START DATA SHOWN

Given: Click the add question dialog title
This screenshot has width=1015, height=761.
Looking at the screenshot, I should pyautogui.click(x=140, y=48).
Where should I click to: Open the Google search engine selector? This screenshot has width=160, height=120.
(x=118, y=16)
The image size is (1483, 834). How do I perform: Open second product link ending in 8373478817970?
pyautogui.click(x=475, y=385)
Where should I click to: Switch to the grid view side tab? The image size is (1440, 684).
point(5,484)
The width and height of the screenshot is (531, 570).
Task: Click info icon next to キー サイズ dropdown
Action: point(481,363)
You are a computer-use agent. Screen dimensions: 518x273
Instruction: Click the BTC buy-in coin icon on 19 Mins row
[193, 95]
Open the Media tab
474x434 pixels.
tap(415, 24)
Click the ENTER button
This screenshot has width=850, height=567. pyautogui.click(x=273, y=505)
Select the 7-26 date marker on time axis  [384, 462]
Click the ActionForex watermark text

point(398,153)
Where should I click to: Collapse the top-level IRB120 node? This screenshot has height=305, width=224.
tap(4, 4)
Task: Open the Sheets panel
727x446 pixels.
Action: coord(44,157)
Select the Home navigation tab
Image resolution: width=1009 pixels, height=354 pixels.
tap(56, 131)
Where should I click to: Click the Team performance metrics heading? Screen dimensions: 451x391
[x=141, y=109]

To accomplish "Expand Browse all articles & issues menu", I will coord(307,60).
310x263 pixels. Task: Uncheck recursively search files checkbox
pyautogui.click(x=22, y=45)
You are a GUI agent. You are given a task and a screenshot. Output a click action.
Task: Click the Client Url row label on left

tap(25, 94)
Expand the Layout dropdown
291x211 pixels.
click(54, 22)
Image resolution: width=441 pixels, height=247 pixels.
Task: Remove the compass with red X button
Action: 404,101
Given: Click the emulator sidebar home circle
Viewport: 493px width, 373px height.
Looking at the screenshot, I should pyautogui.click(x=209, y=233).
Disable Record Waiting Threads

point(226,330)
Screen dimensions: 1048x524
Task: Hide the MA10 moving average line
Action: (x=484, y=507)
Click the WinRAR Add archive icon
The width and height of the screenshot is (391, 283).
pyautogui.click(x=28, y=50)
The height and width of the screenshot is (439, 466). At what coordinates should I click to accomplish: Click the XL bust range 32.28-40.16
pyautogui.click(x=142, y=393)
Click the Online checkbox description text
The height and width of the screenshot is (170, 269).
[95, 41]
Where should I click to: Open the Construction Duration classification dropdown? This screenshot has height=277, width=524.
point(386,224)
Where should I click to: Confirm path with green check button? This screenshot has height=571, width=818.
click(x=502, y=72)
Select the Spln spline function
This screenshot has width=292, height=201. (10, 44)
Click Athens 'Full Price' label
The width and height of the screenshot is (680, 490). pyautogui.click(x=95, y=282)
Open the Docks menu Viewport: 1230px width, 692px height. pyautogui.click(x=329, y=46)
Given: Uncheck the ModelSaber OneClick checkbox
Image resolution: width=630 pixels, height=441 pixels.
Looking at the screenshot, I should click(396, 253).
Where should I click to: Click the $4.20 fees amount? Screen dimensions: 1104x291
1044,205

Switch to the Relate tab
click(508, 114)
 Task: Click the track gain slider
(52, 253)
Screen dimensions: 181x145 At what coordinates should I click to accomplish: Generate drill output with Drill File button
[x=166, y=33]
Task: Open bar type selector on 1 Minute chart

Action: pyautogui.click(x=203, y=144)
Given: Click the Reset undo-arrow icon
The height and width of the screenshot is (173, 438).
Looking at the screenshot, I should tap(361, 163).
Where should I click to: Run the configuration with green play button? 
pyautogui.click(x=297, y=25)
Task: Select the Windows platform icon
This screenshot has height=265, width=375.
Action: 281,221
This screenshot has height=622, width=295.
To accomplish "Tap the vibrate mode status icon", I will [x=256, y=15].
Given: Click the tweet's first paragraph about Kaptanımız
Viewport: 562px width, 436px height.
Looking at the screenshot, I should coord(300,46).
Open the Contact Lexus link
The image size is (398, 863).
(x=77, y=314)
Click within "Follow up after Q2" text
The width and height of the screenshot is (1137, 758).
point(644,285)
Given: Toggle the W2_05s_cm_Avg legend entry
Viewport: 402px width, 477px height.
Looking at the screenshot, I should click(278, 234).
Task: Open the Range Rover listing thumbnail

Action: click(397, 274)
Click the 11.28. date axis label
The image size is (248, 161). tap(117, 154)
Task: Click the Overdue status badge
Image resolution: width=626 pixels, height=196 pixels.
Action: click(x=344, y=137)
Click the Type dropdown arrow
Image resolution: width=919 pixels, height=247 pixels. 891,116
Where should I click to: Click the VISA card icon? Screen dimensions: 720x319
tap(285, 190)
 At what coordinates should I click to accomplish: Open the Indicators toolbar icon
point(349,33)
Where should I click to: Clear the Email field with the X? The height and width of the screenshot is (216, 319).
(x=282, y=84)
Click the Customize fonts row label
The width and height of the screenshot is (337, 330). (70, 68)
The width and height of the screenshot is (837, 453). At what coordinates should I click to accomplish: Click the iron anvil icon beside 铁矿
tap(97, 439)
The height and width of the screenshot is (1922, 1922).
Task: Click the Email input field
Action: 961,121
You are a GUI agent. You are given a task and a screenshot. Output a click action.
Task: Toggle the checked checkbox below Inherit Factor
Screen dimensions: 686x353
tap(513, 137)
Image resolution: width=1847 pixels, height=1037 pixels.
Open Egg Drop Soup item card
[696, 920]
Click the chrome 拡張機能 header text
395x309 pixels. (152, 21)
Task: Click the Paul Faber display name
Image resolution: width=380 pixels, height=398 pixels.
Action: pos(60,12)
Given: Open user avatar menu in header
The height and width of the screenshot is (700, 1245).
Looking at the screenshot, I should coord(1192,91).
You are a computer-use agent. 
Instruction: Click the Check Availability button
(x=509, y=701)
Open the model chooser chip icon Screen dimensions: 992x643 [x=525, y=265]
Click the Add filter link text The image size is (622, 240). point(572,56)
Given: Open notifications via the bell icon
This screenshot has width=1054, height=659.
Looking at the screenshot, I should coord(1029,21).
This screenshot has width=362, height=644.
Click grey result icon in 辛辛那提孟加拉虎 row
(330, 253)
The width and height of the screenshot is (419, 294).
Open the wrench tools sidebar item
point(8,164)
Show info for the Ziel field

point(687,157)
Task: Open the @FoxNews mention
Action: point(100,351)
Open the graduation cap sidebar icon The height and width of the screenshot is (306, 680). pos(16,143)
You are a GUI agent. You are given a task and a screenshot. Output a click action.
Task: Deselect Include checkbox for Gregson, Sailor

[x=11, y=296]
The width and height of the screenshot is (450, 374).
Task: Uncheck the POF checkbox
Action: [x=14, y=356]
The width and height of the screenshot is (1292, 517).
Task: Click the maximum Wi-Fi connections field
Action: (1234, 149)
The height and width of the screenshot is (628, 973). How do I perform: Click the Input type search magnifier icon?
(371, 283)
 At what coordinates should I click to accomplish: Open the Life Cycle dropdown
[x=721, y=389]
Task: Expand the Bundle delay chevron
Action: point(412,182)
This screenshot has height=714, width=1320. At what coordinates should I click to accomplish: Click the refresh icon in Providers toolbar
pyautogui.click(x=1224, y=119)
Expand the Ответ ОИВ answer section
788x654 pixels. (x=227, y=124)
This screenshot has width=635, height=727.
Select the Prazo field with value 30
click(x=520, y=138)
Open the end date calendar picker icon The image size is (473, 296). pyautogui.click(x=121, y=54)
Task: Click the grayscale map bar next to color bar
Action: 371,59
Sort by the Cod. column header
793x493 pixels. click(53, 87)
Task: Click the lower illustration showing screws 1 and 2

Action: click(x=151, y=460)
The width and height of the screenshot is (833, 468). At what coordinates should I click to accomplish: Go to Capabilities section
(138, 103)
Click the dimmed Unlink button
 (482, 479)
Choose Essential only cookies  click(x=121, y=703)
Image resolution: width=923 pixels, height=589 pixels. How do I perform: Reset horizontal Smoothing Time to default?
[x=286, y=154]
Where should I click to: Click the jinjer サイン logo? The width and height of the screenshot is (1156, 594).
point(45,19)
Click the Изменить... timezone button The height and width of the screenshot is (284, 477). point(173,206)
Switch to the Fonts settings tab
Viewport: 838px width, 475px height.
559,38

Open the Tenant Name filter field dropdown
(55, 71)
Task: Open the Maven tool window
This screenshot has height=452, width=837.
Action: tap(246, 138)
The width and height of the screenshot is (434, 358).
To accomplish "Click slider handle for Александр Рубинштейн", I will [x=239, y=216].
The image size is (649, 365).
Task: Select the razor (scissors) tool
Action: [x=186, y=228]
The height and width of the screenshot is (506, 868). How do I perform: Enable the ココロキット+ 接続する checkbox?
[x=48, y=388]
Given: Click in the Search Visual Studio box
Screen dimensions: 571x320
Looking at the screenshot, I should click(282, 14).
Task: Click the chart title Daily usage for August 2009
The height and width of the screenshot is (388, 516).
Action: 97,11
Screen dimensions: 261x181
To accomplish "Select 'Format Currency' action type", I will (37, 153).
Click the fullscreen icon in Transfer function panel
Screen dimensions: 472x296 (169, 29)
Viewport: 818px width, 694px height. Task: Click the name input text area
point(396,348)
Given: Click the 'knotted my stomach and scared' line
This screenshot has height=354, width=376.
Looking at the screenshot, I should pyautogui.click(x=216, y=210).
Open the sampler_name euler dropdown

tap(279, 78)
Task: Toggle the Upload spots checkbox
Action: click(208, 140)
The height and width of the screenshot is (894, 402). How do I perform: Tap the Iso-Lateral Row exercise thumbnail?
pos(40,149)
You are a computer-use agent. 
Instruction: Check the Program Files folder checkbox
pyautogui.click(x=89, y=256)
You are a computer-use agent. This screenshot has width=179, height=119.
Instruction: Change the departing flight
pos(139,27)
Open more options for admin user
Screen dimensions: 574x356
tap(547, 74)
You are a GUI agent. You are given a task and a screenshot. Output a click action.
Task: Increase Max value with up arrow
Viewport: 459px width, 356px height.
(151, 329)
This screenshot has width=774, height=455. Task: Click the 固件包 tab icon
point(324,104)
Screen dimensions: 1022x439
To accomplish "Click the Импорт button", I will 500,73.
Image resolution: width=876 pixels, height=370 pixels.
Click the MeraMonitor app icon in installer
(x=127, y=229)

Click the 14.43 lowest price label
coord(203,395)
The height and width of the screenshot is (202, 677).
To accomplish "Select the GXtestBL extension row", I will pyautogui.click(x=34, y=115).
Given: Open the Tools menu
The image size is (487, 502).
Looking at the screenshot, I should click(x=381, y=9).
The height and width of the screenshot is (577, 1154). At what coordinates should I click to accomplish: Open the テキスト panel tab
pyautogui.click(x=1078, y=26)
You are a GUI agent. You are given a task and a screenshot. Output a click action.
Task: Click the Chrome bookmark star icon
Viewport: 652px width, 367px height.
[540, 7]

END DATA SHOWN

In the entries above, how many lines include the word "title"? Give only that number.

2